I'm one of those recent converts. I picked up programming in my late 30's and the first tool I ended up paying for was Pycharm. I never went through the 'print statement' phase as their debugger is incredible.


I'm using webstorm on an 8G Surface Go in a Starbucks today. Surprisingly not too bad.


How great is the 32 GB of ram? I have a 2017 macbook pro. I don't ever develop on a desktop machine to be able to know what I'm missing out on by only having 16 GB.


I run on 16GB at work and 8 at home. At home I run into issues with large Factorio factories or if I have too many browser tabs open (tbh that's an issue with me, not with my system, but more RAM would be a workaround for it), but at work the amount feels quite luxurious. I never got close to running out even with multiple VMs running at the same time, so I don't really see the need for more than 16. Maybe specialized applications need it like machine learning or so? Though that would seem like something you'd do on a server instead of your local laptop.

Unless you're running close to full most of the time, I also don't think the extra disk caching more RAM allows for is generally worth it. I have a few GB free most of the time (both at home and at work) and that seems to suffice to cache whatever files I'm currently working with.


If you keep tabs open for days and don't open them, like me, you might want to try a tab suspending extension. There's noticable lag when I open a tab I haven't opened in hours, but my FF on Ubuntu is fine with ~100 open tabs.


I did already, but nevertheless thanks for the tip!


I have chrome, webstorm, datagrip, fusion 360, an android emulator and an ios emulator open at the same time and there is 0 lag ever.

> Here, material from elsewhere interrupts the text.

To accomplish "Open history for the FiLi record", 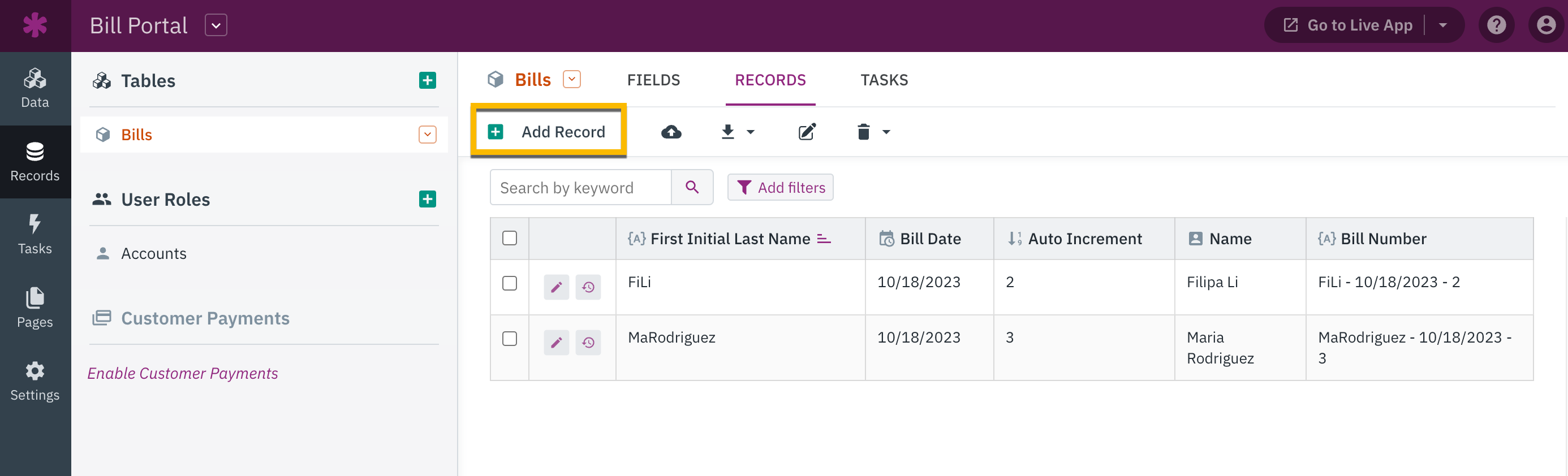I will (588, 287).
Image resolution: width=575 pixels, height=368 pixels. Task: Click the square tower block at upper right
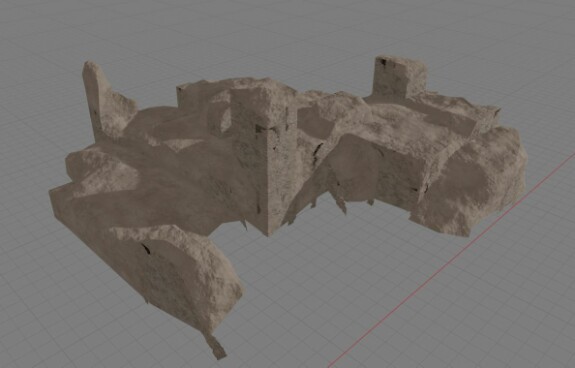click(400, 76)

Check how much swap you’re using. If it’s very little, the answer is “not very”.


Thank Java.


The new breed of garbage collectors may change this significantly for the better. They need to be explicitly enabled, but there is a GC (G1) that may be better suited for desktop applications (low latency pauses, relinquishes memory to the OS more frequently while idle, etc.) available in Java 11.


It's been the default GC since Java 9 https://en.wikipedia.org/wiki/Garbage-first_collector


Ah, I'm confusing its availability with Shenandoah and zgc.

Unfortunately, the last time I used IntelliiJ it came with its own JDK8. Is that still the case, I wonder?


I just ran an update, IDEA and PyCharm use OpenJDK 11, Android Studio still uses 1.8.


They are all concurrent GCs though. You pay for the lower pauses with significant throughput hits.


Thank Garbage Collected languages. I just checked the IDEA config and found its maximum heap is set to 750 MB by default. You typically wouldn't need 32GB to run it.


I changed the maximum heap for my IntelliJ IDEA instances to 2GB and haven't seen a slowdown since. 750M is too low if you're working on a large project imo. Adding a dependency to my pom and immediately debugging used to cause the IDE to chug while it scanned everything.